-- Exercise prompt --
Output the span of lines from the one that contains "Open the partially visible Kilométrage tab" through the end of the records, inclusive, exactly as written and free of pictures.

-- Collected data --
---------------

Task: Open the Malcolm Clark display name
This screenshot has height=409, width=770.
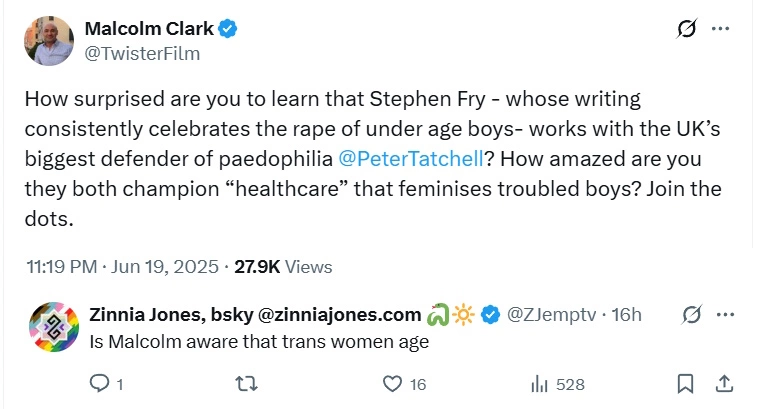Action: (149, 28)
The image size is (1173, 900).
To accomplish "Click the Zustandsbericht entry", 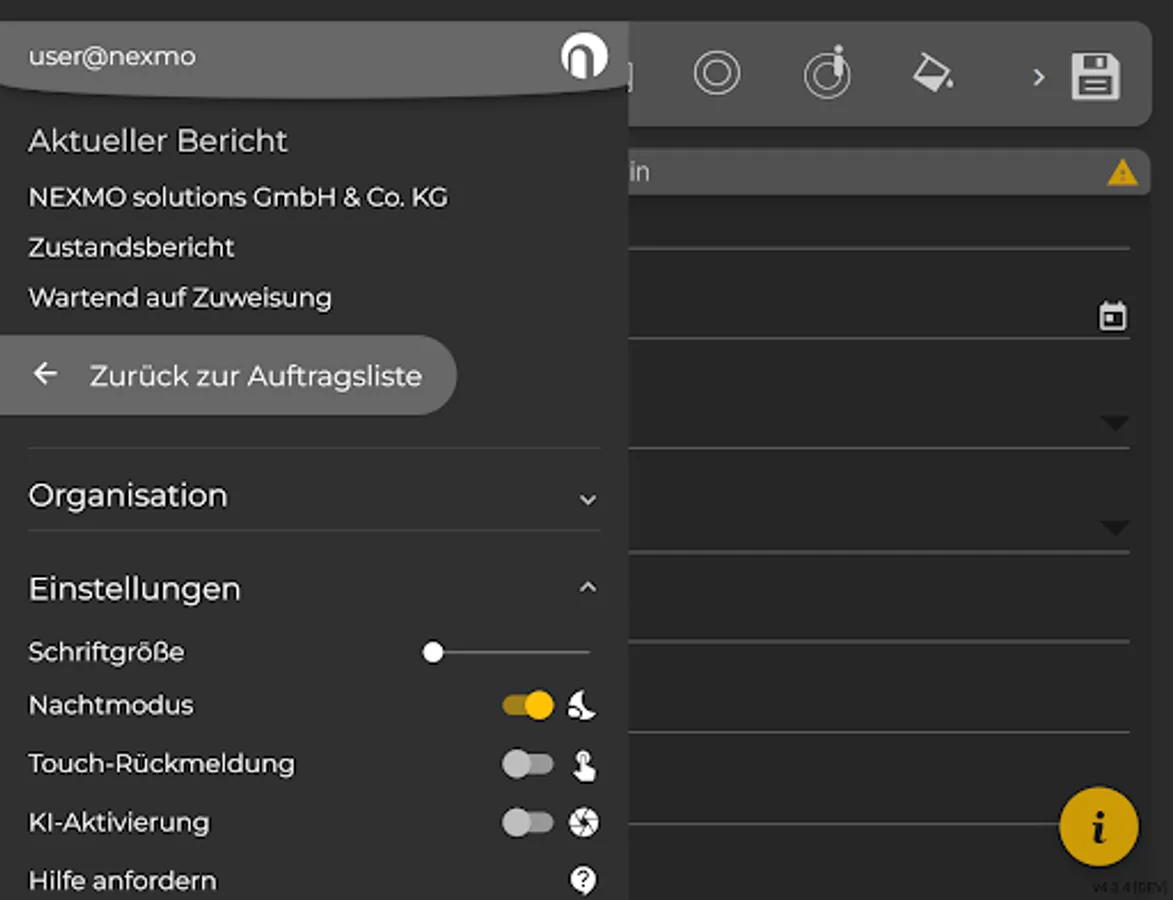I will [132, 247].
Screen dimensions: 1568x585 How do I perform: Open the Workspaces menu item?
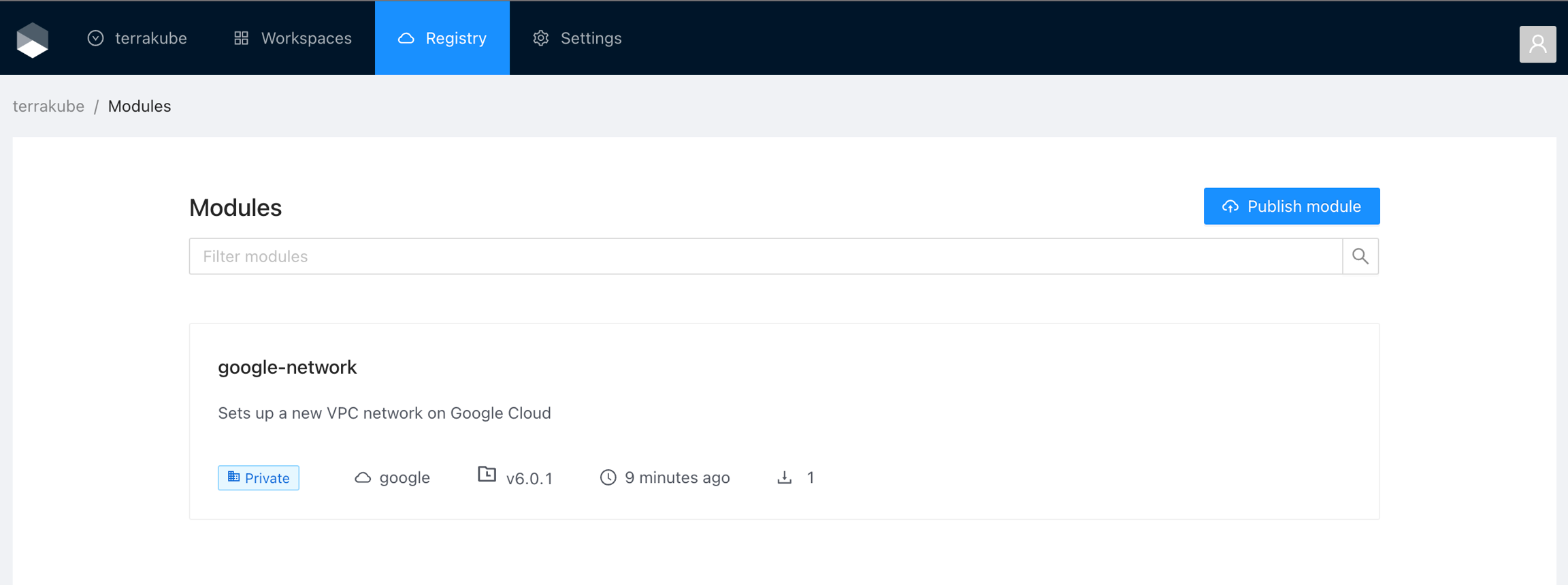(x=293, y=38)

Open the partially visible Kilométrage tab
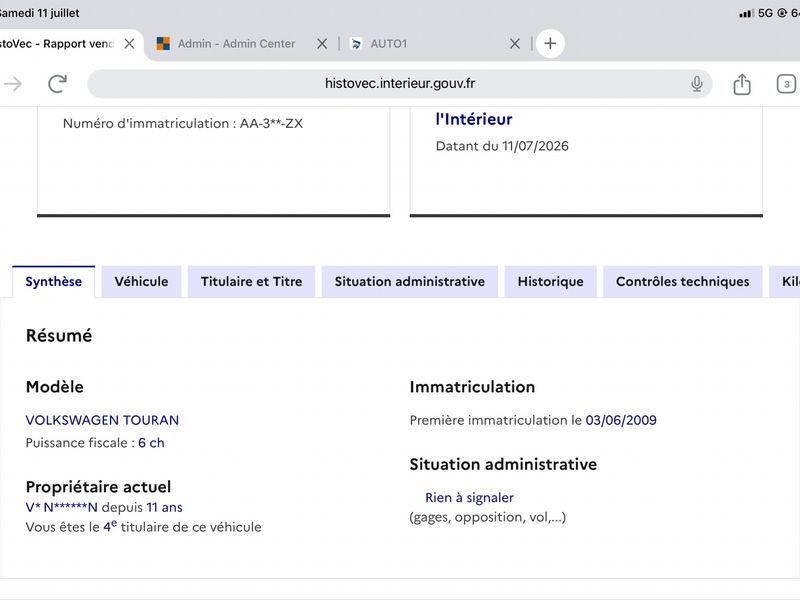coord(785,282)
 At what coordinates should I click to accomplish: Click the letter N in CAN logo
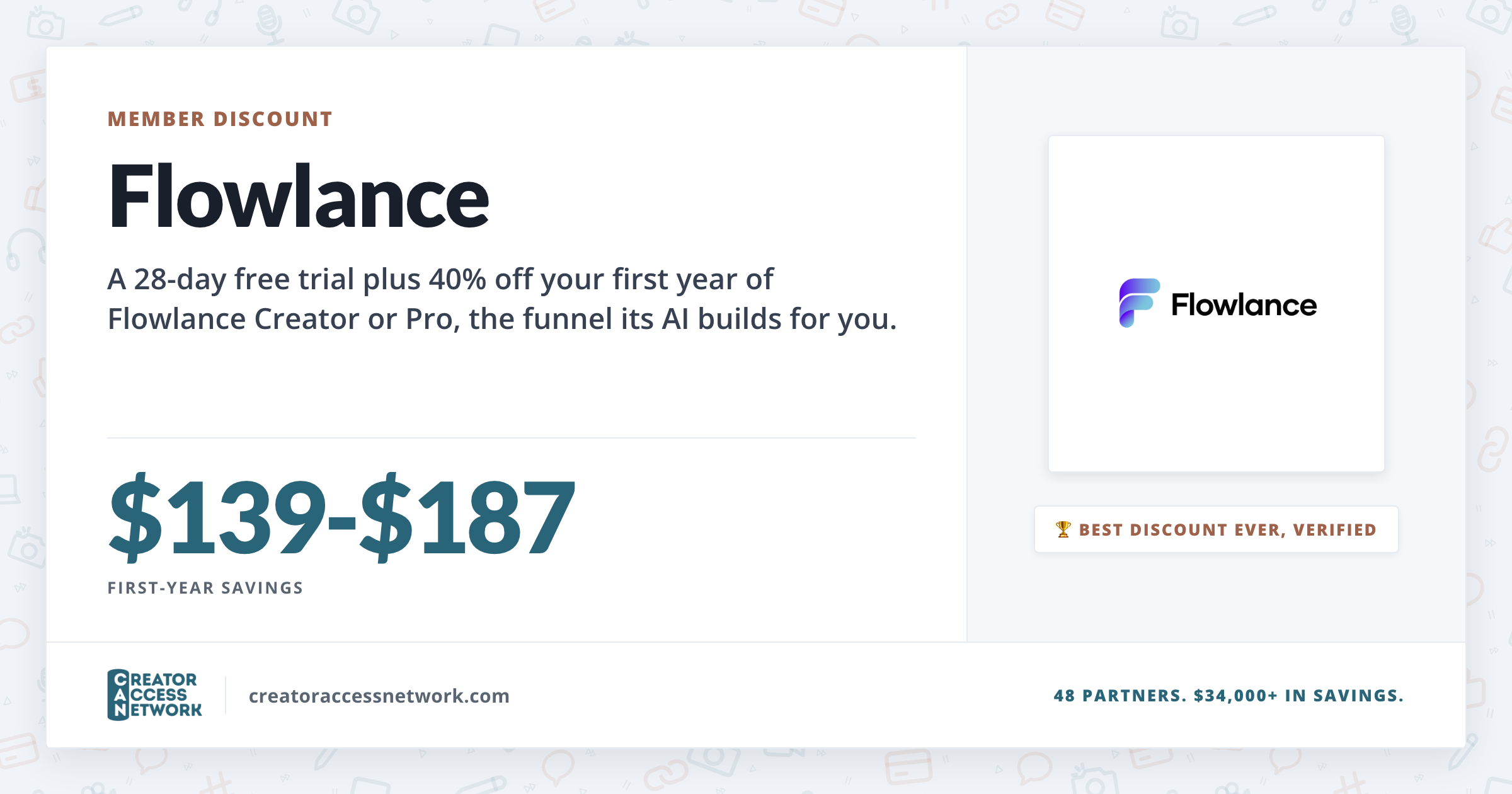click(x=120, y=710)
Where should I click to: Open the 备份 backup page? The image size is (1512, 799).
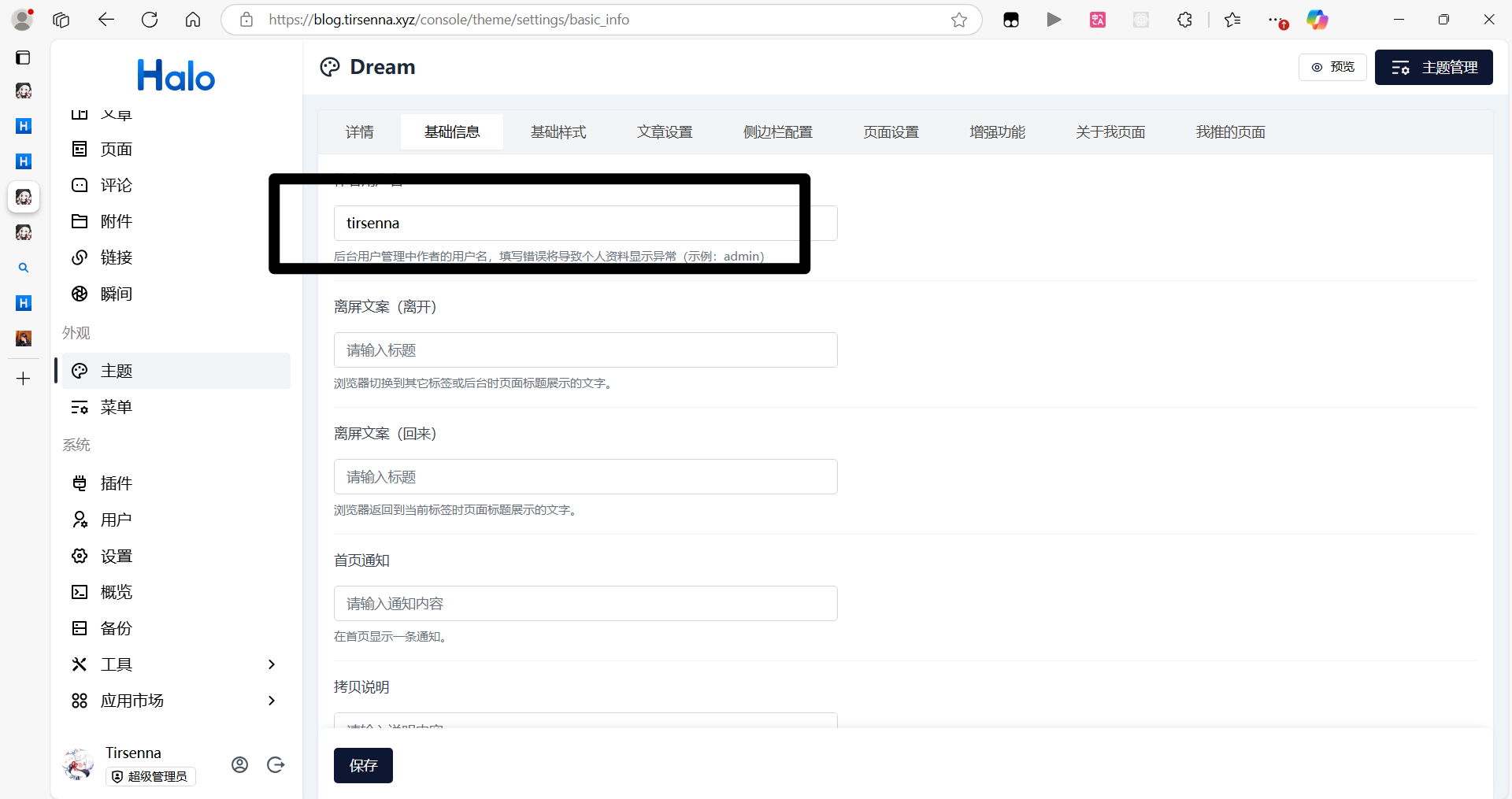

---------------

-- Finished task --
Open the partially visible Kilométrage tab
coord(785,282)
 At what coordinates should I click to accomplish: Click the letter N in CAN logo
click(x=120, y=710)
Where should I click to: Open the 备份 backup page? The image size is (1512, 799).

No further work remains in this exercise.